= Fornicon =

Fornicon is a 1995 Dance Work choreographed by Graeme Murphy with music by Martin Armiger. Murphy plays The Author, Janet Vernon plays Helene and the singer named The Don is played by Mark Williams. It was initially inspired by Tomi Ungerers book of the same name. Produced by the Sydney Dance Company it toured Australia, opening at the Sydney Opera house on 6 May and playing until 22 July 1995.

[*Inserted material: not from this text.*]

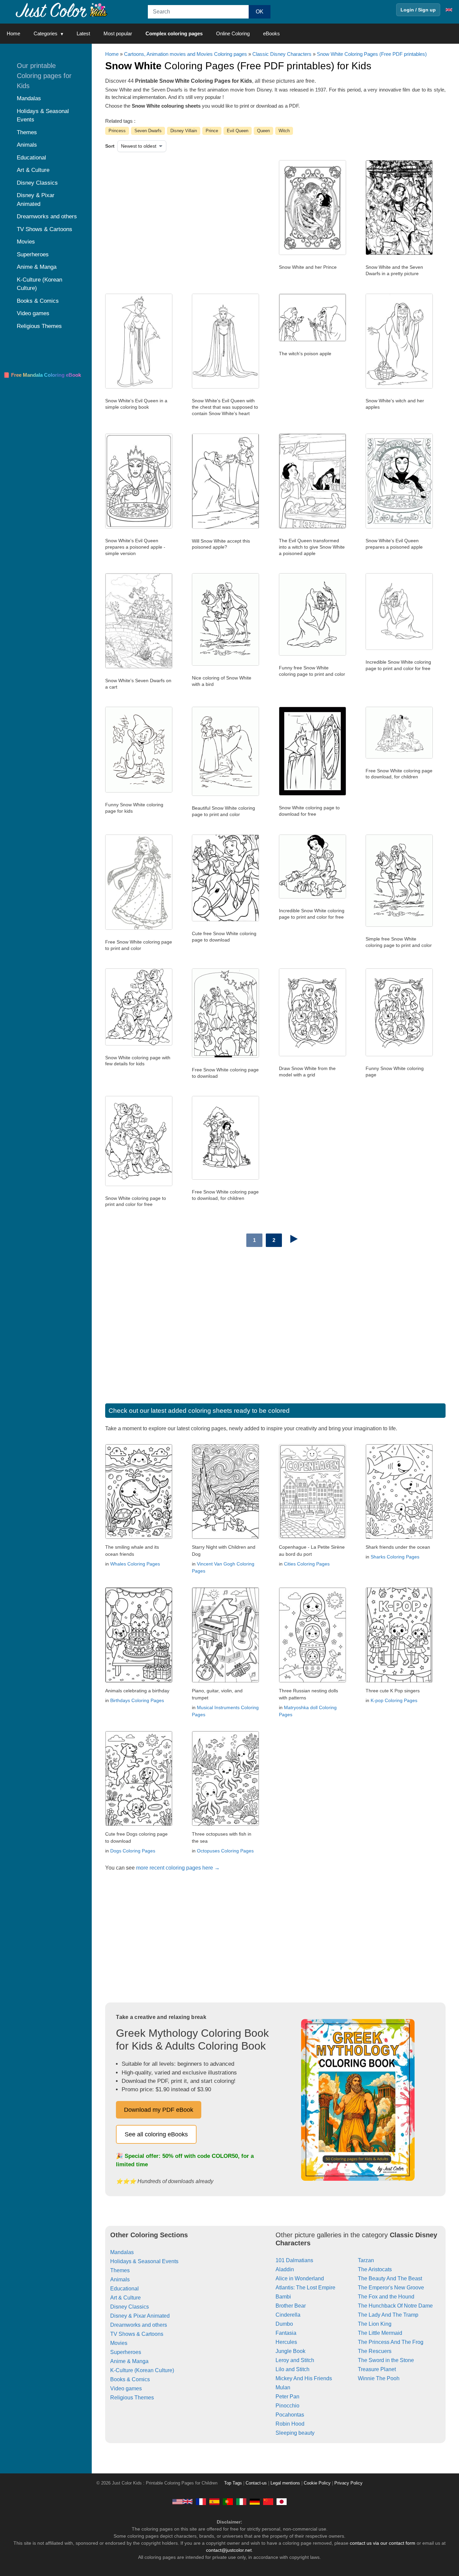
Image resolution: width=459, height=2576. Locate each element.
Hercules (286, 2342)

Murphy calls it a pornographic work, a reaction to the suppression bought about in the reaction to AIDS. Ken Healy of the Sydney Morning Herald wrote "It could be said to slide astride the razor blade of dance with the toes of one leg licked by the tongue of erotica, while the oiled length of the other limb is stroked by the fingers of soft porn." In the same masthead Jill Sykes said "And that sense of wanting more is a good way to sum up Fornicon: so much fun that you don't want it to stop and the feeling that a return visit would provide even more to admire and enjoy as you get to know the subject better." Robin Grove in the Age said "But the very audiences Murphy has brought into being could rise to more, far more. So could the dancers of SDC, starting with Murphy himself and the phenomenal Janet Vernon. What a work could have resulted, had tired ideas like the Don as a pop star been replaced by full-on choreography, to realise the genuine subversiveness of these (anti-)Enlightenment stories."

A soundtrack album was released and was nominated for the ARIA Music Award for Best Original Soundtrack / Cast / Show Recording in 1995.